Oil prices rose about 1.5% after hitting a six-month low on Wednesday, as a steeper-than-expected drawdown in U.S. crude stocks outweighed concerns over rising Russian output and exports as well as recession fears.
U.S. crude stocks (USOILC=ECI) fell by 7.1 million barrels in the week to Aug. 12 to 425 million barrels, Energy Information Administration (EIA) data showed, compared with analysts’ forecasts for a 275,000-barrel drop in a Reuters poll.
Brent crude settled $1.31, or 1.42% higher at $93.65 per barrel. Earlier in the day, recession worries had pushed the benchmark price to its lowest since February at $91.51.
U.S. West Texas Intermediate (WTI) crude rose $1.58, or 1.8%, to $88.11 per barrel.
U.S crude exports hit 5 million barrels per day, the highest on record, EIA data showed, as WTI has traded at a steep discount to Brent, making purchases of U.S. crude more attractive to foreign buyers.
In a sign of strong demand, gasoline stocks drew 4.6 million barrels, much higher than the expected 1.1 million barrel draw.
“It was expected to be a friendly report and it was pretty much across the board. Some of those demand destruction concerns that the market was going through seem to be alleviated a little bit,” said Phil Flynn, an analyst at Price Futures group.
The American Petroleum Institute had on Tuesday flagged a 448,000 barrel draw in crude stocks and 4.5 million barrels in gasoline inventories, according to sources.
Oil has soared in 2022, coming close to an all-time high of $147 in March after Russia’s invasion of Ukraine.
However, Russia has started to gradually increase oil production after sanctions-related curbs and as Asian buyers have increased purchases, leading Moscow to raise its forecasts for output and exports until the end of 2025, an economy ministry document seen by Reuters showed.

EXERCISE INSTRUCTIONS:
1. Could you copy the part of the oil price report that opens with the words containing "U.S crude exports" and closes with "to foreign buyers."?
2. Which organizations does the oil price report mention by name?
3. Can you continue the oil price report from where it stops?
The listing that comes after this report isn't needed for anything here.

EXTRACTED MATERIAL:
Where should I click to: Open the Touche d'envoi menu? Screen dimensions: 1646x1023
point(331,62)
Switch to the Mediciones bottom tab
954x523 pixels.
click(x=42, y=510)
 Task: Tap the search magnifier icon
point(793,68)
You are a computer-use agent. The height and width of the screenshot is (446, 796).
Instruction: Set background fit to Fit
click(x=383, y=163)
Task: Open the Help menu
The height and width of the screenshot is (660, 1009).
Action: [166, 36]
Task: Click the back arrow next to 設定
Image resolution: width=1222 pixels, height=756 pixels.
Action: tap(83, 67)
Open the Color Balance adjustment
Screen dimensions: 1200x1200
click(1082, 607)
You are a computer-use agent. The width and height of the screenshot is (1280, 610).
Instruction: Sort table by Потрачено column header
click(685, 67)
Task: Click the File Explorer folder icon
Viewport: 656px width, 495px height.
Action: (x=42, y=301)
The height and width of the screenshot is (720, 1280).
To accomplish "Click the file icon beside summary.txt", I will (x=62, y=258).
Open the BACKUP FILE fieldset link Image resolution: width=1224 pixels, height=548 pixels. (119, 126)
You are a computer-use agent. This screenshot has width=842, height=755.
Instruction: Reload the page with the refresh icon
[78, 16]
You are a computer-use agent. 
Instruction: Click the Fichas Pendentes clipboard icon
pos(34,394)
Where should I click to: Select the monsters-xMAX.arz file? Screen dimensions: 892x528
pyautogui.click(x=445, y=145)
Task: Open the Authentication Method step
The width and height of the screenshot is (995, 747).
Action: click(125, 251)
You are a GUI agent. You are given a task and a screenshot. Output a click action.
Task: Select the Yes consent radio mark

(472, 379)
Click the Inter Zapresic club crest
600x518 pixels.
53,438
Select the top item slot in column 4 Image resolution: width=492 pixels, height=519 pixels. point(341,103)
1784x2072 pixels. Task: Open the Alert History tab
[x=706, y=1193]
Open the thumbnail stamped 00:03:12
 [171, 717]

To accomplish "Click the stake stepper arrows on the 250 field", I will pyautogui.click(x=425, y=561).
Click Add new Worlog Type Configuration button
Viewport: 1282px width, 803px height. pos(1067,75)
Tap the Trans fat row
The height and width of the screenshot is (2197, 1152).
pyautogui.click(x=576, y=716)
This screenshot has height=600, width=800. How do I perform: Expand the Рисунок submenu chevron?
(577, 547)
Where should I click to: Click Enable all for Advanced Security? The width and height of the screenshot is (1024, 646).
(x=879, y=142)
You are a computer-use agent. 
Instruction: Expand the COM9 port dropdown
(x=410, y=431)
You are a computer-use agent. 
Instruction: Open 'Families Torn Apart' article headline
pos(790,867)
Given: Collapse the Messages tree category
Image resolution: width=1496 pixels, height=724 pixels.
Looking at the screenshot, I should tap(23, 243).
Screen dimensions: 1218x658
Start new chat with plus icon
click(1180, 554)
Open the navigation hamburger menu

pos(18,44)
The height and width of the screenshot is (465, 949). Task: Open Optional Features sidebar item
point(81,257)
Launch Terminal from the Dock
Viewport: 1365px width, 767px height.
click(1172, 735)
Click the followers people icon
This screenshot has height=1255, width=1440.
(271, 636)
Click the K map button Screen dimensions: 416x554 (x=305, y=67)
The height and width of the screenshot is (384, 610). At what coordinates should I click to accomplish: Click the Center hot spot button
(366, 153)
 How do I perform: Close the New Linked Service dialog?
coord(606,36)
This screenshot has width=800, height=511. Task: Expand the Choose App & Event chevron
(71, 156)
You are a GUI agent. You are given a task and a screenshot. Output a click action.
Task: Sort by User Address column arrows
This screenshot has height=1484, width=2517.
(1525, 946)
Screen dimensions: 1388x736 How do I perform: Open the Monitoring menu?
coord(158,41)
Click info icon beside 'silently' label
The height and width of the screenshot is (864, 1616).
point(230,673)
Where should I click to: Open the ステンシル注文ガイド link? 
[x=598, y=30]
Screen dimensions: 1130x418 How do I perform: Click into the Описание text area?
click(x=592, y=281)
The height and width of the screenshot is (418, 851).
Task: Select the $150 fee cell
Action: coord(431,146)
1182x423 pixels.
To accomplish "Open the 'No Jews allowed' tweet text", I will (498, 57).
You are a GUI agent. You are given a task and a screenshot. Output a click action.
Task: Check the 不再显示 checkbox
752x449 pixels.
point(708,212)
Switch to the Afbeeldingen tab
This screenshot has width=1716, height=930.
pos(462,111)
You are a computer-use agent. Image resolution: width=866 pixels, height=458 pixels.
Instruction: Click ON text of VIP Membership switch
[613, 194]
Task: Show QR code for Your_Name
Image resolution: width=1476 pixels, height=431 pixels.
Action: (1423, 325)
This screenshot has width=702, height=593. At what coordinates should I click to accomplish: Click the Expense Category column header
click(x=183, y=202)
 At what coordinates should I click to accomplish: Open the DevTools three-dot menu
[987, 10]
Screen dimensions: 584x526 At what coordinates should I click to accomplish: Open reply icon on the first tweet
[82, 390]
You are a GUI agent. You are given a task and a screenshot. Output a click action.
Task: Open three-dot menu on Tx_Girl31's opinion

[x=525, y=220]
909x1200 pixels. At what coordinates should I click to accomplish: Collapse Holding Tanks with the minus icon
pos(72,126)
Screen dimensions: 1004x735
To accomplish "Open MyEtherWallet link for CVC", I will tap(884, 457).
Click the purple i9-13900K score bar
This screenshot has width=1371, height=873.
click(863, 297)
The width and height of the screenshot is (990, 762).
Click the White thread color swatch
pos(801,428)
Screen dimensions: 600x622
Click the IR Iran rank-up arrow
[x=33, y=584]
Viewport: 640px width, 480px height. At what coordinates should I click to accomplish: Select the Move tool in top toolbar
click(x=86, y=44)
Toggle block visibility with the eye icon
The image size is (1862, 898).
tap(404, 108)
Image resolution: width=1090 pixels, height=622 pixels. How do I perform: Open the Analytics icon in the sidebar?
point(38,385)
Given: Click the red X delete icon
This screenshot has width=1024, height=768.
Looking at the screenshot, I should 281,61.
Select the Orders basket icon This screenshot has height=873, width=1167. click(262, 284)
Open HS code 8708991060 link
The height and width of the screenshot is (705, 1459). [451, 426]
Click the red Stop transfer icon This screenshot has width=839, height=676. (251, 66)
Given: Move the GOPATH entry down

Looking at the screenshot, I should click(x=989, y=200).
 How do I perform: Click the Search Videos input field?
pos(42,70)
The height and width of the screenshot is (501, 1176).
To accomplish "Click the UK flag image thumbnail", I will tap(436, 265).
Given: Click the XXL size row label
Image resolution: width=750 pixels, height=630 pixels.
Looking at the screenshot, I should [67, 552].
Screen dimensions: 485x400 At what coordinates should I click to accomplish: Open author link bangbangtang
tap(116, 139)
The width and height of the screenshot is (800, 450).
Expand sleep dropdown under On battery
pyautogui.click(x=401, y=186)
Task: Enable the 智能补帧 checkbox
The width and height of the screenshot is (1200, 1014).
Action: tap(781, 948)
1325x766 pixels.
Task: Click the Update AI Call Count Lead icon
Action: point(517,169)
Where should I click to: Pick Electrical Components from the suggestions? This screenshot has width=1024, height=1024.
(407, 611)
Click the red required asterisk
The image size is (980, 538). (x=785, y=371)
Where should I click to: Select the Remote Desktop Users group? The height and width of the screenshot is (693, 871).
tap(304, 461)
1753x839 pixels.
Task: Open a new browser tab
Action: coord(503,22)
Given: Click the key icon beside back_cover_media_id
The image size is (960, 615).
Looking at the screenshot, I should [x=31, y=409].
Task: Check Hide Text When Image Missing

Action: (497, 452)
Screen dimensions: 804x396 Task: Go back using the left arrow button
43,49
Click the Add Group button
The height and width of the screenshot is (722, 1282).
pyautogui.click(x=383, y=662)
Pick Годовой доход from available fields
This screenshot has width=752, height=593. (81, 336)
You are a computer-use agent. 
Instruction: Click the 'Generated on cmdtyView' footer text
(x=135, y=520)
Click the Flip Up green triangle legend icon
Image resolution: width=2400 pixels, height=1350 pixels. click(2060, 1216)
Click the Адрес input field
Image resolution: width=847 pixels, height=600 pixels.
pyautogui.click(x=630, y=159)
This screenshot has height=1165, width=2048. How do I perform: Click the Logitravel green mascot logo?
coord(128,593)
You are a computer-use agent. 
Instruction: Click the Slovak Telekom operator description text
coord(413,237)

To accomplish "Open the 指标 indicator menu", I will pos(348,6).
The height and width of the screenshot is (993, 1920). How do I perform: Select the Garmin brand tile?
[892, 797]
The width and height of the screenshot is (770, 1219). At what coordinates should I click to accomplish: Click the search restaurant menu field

ANSWERS TO THE PROBLEMS:
1.
U.S crude exports hit 5 million barrels per day, the highest on record, EIA data showed, as WTI has traded at a steep discount to Brent, making purchases of U.S. crude more attractive to foreign buyers.

2. Energy Information Administration (EIA), Reuters, Price Futures group, American Petroleum Institute

3.
Russia’s earnings from energy exports are expected to rise 38% this year partly due to higher oil export volumes, according to the document, in a sign that supply from the country has not been affected as much as markets originally had expected.
The prospect of recession has also more recently weighed on oil prices. British consumer price inflation jumped to 10.1% in July, its highest since February 1982, intensifying a squeeze on households, and pushing oil prices lower earlier in the day.
“There are growing downside risks as a result of the growth outlook and ongoing uncertainty around Chinese COVID restrictions,” said Craig Erlam of brokerage OANDA.
An exodus of participants, especially hedge funds and speculators, has made daily price swings far greater than in previous years.
On the oil supply front, the market is awaiting developments from talks to revive Iran’s 2015 nuclear deal with world powers, which could eventually lead to a boost in Iranian oil exports.
The European Union and United States said on Tuesday they were studying Iran’s response to what the EU has called its “final” proposal to save the deal.
Analysts at Goldman Sachs said a return of Iranian crude supply would reduce their 2023 forecast by $5-10 per barrel from $125 per barrel.